Thanks Charles for this information. I do have a question; is it possible to calculate the KR20 using the split-half method? When I attempt, I’m always getting a number higher than 0-1 ..i.e… 1.9, etc.

Jarvis,

I don’t understand what it means to calculate KR20 using the split-half method or why you would want to do so. If you calculate KR20 as described on the referenced webpage you should get a value no higher than 1.

Charles

Dear Dr. Charles,

First of all I would like to express my gratitude for your precious efforts. This page is a gold mine for people like me.

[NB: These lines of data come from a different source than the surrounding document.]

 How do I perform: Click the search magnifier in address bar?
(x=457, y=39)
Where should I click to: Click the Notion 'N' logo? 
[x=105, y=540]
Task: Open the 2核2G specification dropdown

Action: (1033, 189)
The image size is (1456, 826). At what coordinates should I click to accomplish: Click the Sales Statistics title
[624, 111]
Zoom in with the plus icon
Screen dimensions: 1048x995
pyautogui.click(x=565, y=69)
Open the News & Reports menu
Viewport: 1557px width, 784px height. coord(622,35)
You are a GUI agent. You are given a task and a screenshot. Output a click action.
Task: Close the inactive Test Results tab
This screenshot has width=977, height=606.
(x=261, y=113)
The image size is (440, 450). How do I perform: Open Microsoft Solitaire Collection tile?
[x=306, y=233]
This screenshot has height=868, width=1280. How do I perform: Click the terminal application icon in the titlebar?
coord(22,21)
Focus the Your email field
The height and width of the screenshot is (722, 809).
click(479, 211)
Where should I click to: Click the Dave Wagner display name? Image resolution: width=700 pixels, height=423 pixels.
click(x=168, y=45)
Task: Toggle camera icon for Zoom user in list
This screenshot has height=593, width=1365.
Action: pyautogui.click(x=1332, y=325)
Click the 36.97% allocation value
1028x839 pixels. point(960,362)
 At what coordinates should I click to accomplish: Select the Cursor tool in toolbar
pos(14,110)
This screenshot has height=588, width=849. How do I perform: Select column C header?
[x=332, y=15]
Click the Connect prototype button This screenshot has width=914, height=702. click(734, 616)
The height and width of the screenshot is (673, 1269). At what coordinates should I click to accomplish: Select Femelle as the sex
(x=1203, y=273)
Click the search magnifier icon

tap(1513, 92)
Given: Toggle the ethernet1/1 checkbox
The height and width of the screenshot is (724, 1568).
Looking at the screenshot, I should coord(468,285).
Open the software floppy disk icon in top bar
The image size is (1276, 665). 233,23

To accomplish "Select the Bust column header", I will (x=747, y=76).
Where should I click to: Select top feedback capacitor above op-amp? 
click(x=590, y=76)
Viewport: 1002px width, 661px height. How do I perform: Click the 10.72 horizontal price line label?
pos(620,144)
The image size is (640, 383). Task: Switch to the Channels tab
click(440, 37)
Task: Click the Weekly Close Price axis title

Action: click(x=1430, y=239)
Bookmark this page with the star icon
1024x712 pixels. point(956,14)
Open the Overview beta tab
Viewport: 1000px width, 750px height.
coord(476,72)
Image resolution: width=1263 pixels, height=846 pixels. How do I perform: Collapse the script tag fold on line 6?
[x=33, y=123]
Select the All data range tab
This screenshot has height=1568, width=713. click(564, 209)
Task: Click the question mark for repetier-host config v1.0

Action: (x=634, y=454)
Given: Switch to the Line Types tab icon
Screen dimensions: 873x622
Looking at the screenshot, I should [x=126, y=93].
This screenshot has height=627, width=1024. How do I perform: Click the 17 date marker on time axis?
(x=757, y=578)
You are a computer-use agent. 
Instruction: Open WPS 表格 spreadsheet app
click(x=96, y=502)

I wish to use Kuder and Richardson Formula for a number of tests for language learning. Do you think I should use any other formulas or would KR-20 fit for my purposes.

Here are my tests:

Test A: Translation

1- DOG: …………….. (Write the meaning in your first language)

Test B: Multiple Choice

Bow Wow – What animal is this?

a) CAT b)DOG c)…… etc.

Test C: Fill in the blank

A …………. barks.

KR20 only supports dichotomous questions (e.g. 1 for correct answer and 0 for incorrect answer). This seems to be the case with the three questions you are posing, and so KR20 could be used. You can also use Cronbach’s Alpha.

Whether KR20 (or Cronbach’s Alpha) is a fit for your purposes depends of course on what you are trying to do (which is not stated in your comment).

Charles

Thank you Charles, I really appreciate your response. I aim to measure learners existing vocabulary knowledge on some technical engineering vocabulary the above examples have been given to show you my test formats.

We gave the exact same 100 question exam to students in consecutive classes (1000 students in both 2013 and 2014). The calculated KR21 values for each class were equal to within 3 digits (0.8763 vs 0.8765). I assume this tells me something about the student populations. Does does it mean?

Mark,

The results seem to show high internal consistency of the exam. If the 1,000 students are independent then the similar KR21 scores is not surprising.

Charles

Question should read “What does it mean?”

Charles, I was wondering if you could look at a screen-shot I have provided and help explain the results to me. I have many different content areas to work on, but in the following example, I have a 10 question dichotomous exam which was given to about 11,300 students. I am using all the results from these exams to find p, which, is quite low. What I do not understand, is that the higher my variance is, the better my p value, or, the lower my Σpq the higher my p.

KR-20 Example

Obviously, I have a bias; and am sure that our questions are reliable, but, the numbers appear to say otherwise. The only other thing I can think of, is that our exam is random. So while we have 10 questions per exam, Q1 may be different than the next student’s Q1, although the question is designed to measure the same knoweldge of the given topic. Do I need to use this formula with a static exam? Where Q1 is the exact same question for all student’s?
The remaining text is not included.